De Kiev à Munich

par Bernard Attali |  publié le 30/09/2023

Vous l’entendez cette petite musique sournoise ? Il faut négocier avec Poutine ! Vous entendez ? Disons les choses franchement : elle nous rappelle Munich

Arrêtons le déni. Nous sommes entrés dans un conflit mondial. Les États-Unis et leurs alliés ne peuvent plus reculer : ce serait perdre toute crédibilité. La faiblesse est une matière inflammable.


La Russie vient d’accroitre de 70 % son budget militaire et s’est engagée dans un conflit contre les valeurs occidentales. Des pays baltes au Caucase, elle impose sa pression. La Chine, après Hong Kong, menace immédiatement Taiwan et les îles du Pacifique Sud. L’Iran va disposer de l’arme nucléaire. Imaginer qu’Israël restera immobile devant un risque aussi total c’est prendre ses rêves pour des réalités.
━━━━━━━━━━
#### [Énoncé 1]
Dans la tribune « De Kiev à Munich », quels pays sont sujets d'un verbe conjugué dans le paragraphe qui commence par « La Russie vient d'accroitre » ?
#### [Énoncé 2]
D'après la tribune « De Kiev à Munich », de combien la Russie a-t-elle augmenté son budget militaire ?
#### [Énoncé 3]
Prolongez la tribune « De Kiev à Munich » après sa dernière phrase, s'il vous plaît.
Les enregistrements ne servent à rien pour ce travail.

#### [Enregistrements fournis]
━━━━━━━━━━
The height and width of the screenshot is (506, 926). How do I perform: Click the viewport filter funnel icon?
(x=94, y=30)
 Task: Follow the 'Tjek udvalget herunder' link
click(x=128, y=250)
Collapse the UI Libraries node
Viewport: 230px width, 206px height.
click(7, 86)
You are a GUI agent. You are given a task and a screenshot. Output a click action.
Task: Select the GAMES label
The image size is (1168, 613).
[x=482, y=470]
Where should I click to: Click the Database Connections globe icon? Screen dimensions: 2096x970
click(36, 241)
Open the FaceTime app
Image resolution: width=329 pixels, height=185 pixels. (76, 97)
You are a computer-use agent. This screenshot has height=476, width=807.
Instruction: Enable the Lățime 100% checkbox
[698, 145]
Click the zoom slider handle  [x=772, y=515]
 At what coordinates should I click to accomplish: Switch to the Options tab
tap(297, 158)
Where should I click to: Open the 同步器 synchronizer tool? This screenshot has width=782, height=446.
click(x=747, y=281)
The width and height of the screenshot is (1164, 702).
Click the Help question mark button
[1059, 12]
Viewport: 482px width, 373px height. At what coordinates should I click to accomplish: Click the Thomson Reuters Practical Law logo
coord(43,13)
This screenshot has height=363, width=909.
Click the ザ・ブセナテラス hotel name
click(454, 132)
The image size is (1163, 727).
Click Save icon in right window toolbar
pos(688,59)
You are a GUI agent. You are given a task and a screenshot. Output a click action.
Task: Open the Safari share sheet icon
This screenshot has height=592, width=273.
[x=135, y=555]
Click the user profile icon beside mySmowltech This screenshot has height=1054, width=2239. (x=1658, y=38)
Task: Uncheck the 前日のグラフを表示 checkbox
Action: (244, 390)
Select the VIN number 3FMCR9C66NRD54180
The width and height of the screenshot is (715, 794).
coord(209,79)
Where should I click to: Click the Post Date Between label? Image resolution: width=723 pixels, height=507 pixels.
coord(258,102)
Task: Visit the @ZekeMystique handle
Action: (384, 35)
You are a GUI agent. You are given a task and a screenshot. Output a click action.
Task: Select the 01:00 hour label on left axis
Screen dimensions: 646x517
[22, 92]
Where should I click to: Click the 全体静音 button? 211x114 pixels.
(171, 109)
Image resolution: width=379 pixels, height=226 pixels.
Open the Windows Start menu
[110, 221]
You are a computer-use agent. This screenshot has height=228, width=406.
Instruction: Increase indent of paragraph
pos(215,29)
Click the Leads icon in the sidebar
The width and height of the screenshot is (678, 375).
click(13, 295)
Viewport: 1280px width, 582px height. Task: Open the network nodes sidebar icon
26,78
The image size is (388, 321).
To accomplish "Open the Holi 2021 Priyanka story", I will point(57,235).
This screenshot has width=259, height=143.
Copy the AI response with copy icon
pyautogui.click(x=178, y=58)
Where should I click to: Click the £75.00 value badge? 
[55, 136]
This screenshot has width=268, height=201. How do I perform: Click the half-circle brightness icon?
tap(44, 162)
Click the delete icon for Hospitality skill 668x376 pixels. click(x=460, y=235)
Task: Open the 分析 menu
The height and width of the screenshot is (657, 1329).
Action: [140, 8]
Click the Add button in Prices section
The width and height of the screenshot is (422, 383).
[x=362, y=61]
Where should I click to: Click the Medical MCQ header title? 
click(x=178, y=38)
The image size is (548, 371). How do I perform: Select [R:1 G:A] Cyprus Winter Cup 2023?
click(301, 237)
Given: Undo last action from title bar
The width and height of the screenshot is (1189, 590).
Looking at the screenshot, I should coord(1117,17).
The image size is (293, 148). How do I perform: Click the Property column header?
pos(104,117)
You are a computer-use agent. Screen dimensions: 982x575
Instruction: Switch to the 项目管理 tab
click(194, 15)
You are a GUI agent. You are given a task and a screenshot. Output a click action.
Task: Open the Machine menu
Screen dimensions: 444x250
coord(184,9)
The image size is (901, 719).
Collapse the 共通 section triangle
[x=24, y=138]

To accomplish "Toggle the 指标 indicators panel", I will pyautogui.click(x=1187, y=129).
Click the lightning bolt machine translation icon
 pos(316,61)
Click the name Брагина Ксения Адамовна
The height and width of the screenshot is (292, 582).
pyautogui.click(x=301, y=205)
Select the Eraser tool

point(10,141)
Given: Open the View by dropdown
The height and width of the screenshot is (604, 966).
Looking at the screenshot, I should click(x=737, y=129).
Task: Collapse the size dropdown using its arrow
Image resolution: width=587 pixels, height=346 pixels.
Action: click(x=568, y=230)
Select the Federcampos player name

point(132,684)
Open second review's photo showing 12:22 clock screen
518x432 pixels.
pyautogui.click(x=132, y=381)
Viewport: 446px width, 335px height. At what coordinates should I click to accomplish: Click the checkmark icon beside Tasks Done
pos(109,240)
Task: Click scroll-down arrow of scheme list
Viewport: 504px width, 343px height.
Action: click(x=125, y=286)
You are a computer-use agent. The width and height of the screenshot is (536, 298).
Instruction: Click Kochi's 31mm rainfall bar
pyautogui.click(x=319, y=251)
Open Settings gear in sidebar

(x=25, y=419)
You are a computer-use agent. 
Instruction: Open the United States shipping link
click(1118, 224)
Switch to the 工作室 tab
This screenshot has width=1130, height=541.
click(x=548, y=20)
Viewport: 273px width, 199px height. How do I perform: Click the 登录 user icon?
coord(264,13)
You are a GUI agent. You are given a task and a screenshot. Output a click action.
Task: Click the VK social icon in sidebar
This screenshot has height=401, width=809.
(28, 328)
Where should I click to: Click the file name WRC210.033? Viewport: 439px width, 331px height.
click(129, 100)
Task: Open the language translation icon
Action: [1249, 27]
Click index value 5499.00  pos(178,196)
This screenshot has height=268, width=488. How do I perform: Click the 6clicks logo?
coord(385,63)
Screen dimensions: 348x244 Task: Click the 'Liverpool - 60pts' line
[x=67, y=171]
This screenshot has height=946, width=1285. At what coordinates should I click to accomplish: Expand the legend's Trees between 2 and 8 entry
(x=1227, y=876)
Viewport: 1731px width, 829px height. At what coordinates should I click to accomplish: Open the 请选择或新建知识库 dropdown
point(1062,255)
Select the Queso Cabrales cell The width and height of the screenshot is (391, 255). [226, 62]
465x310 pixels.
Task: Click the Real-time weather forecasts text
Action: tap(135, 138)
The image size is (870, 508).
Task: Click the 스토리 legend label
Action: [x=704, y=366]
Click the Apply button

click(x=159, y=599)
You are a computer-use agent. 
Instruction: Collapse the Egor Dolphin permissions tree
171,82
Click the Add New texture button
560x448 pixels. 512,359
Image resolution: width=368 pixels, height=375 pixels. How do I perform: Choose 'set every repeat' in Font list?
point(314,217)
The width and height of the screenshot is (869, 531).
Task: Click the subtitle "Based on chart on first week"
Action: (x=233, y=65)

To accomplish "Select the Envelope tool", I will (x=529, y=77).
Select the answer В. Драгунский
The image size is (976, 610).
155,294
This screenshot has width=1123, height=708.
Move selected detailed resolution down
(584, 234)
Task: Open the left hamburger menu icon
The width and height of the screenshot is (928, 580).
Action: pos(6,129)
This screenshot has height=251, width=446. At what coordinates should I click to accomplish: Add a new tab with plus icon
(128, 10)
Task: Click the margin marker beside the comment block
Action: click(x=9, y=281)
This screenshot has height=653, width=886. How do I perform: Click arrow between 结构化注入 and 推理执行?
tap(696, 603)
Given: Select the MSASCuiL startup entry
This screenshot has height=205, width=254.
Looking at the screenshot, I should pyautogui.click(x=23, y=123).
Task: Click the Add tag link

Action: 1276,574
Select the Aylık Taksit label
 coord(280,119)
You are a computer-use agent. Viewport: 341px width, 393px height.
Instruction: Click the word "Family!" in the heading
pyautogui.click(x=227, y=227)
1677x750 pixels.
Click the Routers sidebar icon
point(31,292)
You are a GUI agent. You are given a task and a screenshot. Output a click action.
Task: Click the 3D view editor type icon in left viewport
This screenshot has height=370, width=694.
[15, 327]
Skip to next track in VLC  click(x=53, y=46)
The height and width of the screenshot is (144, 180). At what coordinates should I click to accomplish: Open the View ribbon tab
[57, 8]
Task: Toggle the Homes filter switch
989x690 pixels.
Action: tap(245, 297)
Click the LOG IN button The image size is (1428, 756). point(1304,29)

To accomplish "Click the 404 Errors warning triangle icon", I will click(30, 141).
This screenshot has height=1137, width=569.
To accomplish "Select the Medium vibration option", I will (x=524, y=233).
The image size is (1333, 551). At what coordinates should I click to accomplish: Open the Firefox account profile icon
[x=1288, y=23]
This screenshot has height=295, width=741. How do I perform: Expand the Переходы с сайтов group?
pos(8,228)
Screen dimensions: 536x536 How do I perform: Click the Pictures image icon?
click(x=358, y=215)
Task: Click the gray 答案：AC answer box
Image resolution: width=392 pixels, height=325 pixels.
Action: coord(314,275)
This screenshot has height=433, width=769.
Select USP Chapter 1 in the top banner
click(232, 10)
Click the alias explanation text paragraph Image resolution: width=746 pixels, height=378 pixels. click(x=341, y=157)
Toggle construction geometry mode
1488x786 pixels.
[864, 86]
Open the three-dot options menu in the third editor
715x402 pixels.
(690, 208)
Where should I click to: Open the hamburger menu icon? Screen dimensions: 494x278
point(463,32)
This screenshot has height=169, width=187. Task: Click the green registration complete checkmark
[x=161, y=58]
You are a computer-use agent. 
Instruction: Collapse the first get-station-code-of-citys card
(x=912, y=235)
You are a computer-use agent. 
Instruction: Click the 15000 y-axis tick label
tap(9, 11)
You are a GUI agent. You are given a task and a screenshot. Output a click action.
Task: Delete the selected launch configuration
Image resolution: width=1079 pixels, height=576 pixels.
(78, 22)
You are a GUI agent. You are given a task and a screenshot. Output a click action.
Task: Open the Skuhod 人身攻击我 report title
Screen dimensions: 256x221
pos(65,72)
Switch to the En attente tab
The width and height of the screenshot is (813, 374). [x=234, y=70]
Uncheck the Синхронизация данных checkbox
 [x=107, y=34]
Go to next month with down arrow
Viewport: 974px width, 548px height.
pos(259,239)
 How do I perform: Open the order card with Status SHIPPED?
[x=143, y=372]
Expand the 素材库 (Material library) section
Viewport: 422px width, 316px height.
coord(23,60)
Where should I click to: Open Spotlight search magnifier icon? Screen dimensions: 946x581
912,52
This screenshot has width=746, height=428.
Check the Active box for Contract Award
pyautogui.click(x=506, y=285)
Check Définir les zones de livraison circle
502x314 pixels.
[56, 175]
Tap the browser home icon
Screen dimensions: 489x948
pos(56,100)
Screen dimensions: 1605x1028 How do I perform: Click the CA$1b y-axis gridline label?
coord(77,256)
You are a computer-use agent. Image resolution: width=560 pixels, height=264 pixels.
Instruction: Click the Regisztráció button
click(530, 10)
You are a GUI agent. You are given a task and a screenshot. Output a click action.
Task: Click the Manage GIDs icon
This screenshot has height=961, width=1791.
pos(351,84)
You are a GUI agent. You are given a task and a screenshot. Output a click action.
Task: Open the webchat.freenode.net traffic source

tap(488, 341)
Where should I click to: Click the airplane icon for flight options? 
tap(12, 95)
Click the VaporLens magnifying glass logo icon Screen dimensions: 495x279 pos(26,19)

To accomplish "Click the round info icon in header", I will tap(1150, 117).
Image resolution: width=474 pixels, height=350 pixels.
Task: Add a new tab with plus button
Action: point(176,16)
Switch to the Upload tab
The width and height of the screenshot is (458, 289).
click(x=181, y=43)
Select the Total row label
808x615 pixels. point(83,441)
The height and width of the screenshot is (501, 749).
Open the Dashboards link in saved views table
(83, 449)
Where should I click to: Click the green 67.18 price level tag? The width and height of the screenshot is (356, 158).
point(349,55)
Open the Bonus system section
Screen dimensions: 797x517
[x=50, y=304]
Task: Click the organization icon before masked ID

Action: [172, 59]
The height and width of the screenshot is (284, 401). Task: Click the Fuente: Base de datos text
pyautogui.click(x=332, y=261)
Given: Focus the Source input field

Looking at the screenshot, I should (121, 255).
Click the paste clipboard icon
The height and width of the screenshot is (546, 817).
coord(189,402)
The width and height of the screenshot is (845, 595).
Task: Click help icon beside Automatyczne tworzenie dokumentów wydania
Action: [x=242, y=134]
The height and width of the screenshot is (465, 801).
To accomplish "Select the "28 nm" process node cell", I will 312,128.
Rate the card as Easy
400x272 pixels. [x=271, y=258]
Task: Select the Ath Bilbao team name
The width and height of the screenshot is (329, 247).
━━━━━━━━━━
#### [Réponse 1]
La Russie, la Chine, l'Iran et Israël.

#### [Réponse 2]
De 70 %.

#### [Réponse 3]
Face à ces poudrières, la neutralité goguenarde des pays émergents, de l’Indo-pacifique à l’Afrique en passant par les pays arabes, est éloquente : l’Occident paie aujourd’hui des décennies d’égoïsme.


Tout ceci est aggravé par un contexte global qui excite la violence. Le retour de la faim dans le monde, l’intensification des flux de réfugiés, la crise climatique et son cortège de catastrophes, la rareté hydrique, la concurrence pour la recherche de minerais, la montée du protectionnisme…


Mais comment ne pas reconnaitre nos aveuglements passés ? Nous avons laissé un dictateur sanguinaire martyriser la Syrie, nous avons fermé les yeux devant l’agression russe en Transnistrie, en Tchétchénie et en Crimée, nous avons encouragé nos élites à flirter avec la Chine, nous avons accepté les chantages de la Turquie, nous avons partout laissé piétiner les droits de l’homme… Et il faudrait maintenant négocier avec Poutine ?

La guerre en Ukraine n’est qu’un banc d’essai, comme le fut la guerre d’Espagne avant la Deuxième Guerre mondiale. Il serait temps de réagir vraiment. « Toutes les défaites s’expliquent en deux mots, disait un grand général : trop tard ! »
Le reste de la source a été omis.